--- Document section ---
--------------------------------------------------

Building Software Systems At Google and Lessons Learned Notes

(This notes is from watching Building Software Systems At Google and Lessons Learned by Jeff Dean)

Software Systems at Google


  • Evolution of various systems at Google
    • computing hardware
    • core search systems
    • infrastructure software
  • Techniques for building large-scale systems
    • decomposition into services
    • design patterns for performance & reliability

Google Web Search 1999 vs. 2010

  • Number of docs: 1000x
  • queries processed/day: 1000x
  • per doc info in index: 3x
  • update latency: ~50000x
  • avg. query latency <1s to <0.2s ~5x

  • More machines * faster machines: ~1000x

Continuous evolution

  • 7 significant revisions in last 11 years
  • often rolled out without users realizing we’ve made major changes

Research Project, circa 1997


Basic Principles

  • Index Servers:
    • Given {query} return sorted list of pairs
    • partitioned {“sharded”} by docid
    • index shards are replicated for capacity
    • cost is O(# queries * # docs in index)
  • Doc Servers
    • Given {docid, query} generate {title, snippet}
      • snippet is query-dependent
    • map from docid to full text of docs
    • also partitioned by docid
    • cost is O(# queries)

Build Servers by ourselves

“Corkboards” (1999)

Serving System, circa 1999


Caching in Web Search Systems

  • Cache servers:
    • cache both index results and doc snippets
    • hit rates typically 30-60%
      • depends on frequency of index updates, mix of query traffic, level of personalization, etc..
  • Main benefits:
    • performance! a few machines do work of 100s or 1000s
    • much lower query latency on hits
      • queries that hit in cache tent to be both popular and expensive
  • Beware: big latency spike/capacity drop when index updated or cache flushed

Indexing (circa 1998-1999)

--------------------------------------------------

--- Source excerpt ---
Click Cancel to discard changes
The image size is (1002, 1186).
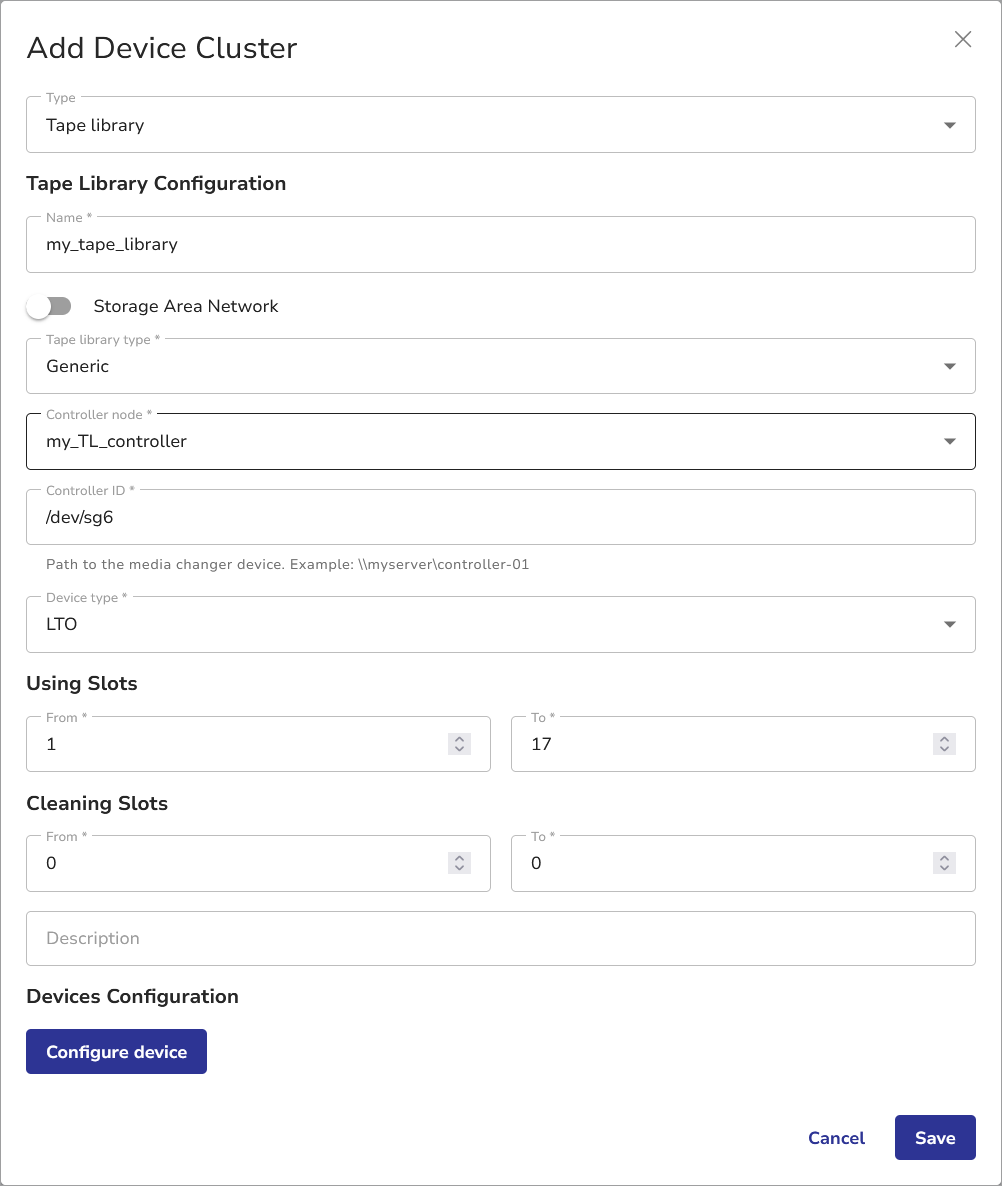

--------------------------------------------------

--- Set task A ---
Please list the areas given under "Evolution of various systems at Google" in the Google systems notes.
--- Set task B ---
In the Google systems notes, what hit rates do the cache servers typically reach?
--- Set task C ---
Render this sentence from the Google systems notes in Spanish: "index shards are replicated for capacity".
The data has no connection to the Google systems notes.

--- Final result A ---
Computing hardware, core search systems, infrastructure software

--- Final result B ---
Typically 30-60%.

--- Final result C ---
Los fragmentos del índice se replican para aumentar la capacidad.